Pas plus que ne peut être précisément chiffrée la part attribuable au changement climatique, dans les déplacements de population liés à des troubles politiques (guerres, violences, etc.) qui représentent, selon l’IDMC, plus de 38 millions de déplacés internes en 2014. « Toutefois, il y a un consensus pour dire que le climat est un facteur de déstabilisation, qu’il y a un lien fort entre climat et sécurité », dit François Gemenne.
Le constat n’est pas nouveau. En mars 2008, un rapport du Haut représentant de l’Union européenne pour les affaires étrangères et la politique de sécurité identifiait déjà les zones les plus susceptibles au changement climatique en cours. « Les changements climatiques risquent d’avoir, à l’avenir, des incidences sur la stabilité sociale et politique au Proche-Orient et en Afrique du Nord », précisait le rapport avec clairvoyance.

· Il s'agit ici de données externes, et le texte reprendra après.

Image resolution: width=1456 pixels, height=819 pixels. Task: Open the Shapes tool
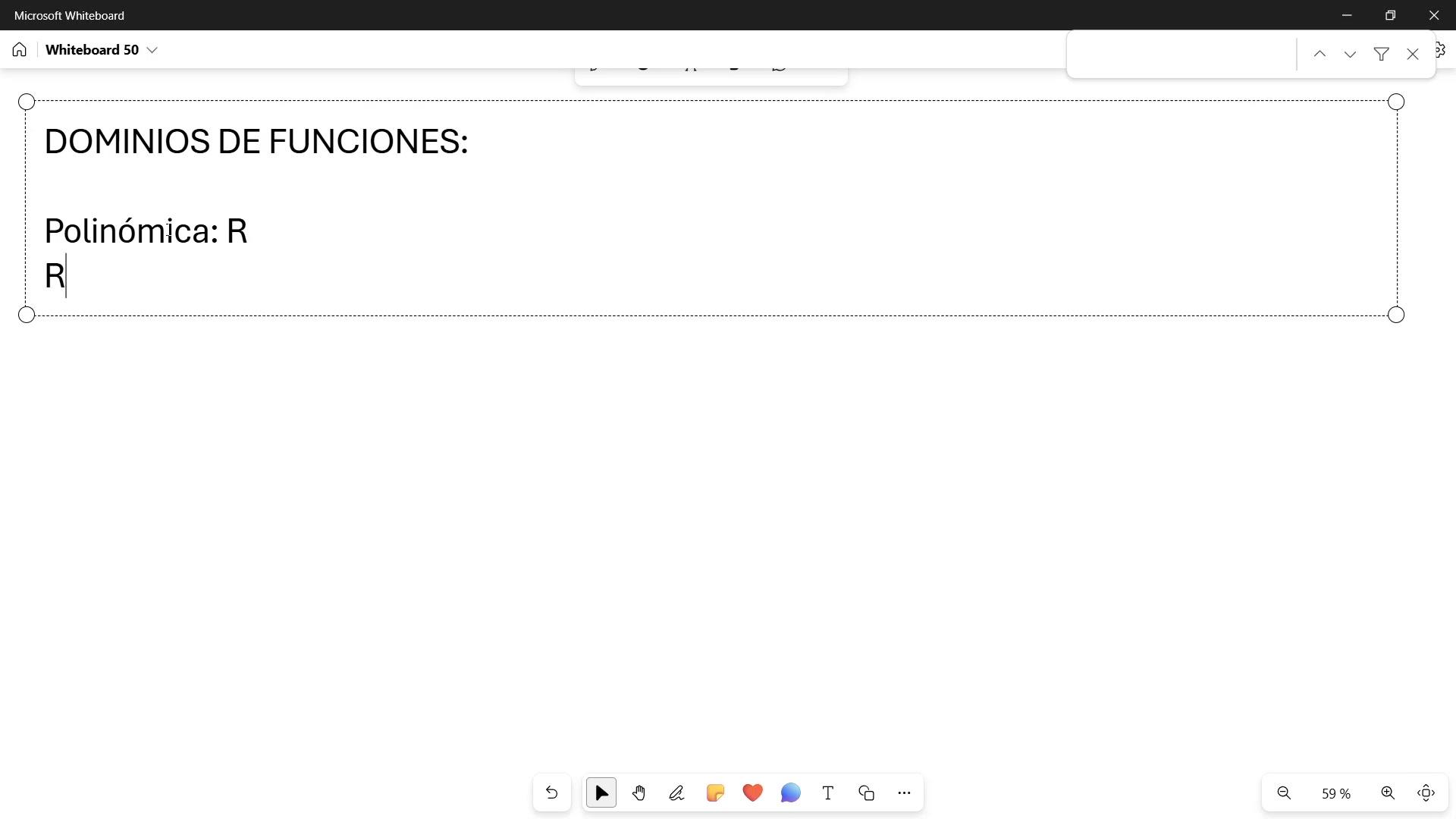tap(866, 793)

Le texte pointait notamment « les tensions liées à la gestion des ressources hydriques de la vallée du Jourdain et du bassin du Tigre et de l’Euphrate, qui se raréfient » et l’aggravation de ces tensions par l’augmentation des températures.
Il mettait également l’accent sur « une augmentation sensible de la population du Maghreb et du Sahel » au cours des prochaines années qui, combinée au changement climatique et à la diminution des surfaces agricoles, pourrait entraîner des « tensions sociales », une « déstabilisation politique » et « pourrait accroître les pressions migratoires ». De même, au Yémen, le prémonitoire rapport du Haut représentant précisait que « sous l’effet des changements climatiques et de la baisse de la production agricoles », la situation « pourrait atteindre un point critique, entraînant une instabilité politique et sociale ».
Sécheresses syriennes
Plus de sept ans après la rédaction de ce rapport, M. Gemenne constate que la Syrie offre l’exemple d’une société déstabilisée par l’aléas climatique : « Une partie de la crise syrienne trouve son origine dans une série de sécheresses qui a frappé le pays », explique le chercheur. Ce lien est au centre de plusieurs travaux académiques récents. « Il y a un faisceau de preuves que la sécheresse entre 2007 et 2010 qui a touché le Moyen Orient a contribué au conflit syrien, notent des chercheurs conduits par Colin Kelley (université de Californie à Santa Barbara) dans une étude publiée en mars 2015 dans la revue Proceedings of the National Academy of Sciences. Cette sécheresse, la pire jamais relevée dans la région, a causé une généralisation des mauvaises récoltes et des migrations de masses des zones rurales vers les centres urbains. » Or le changement climatique en cours, écrivent les chercheurs, triple le risque de sécheresses sévères et persistantes dans le Croissant fertile.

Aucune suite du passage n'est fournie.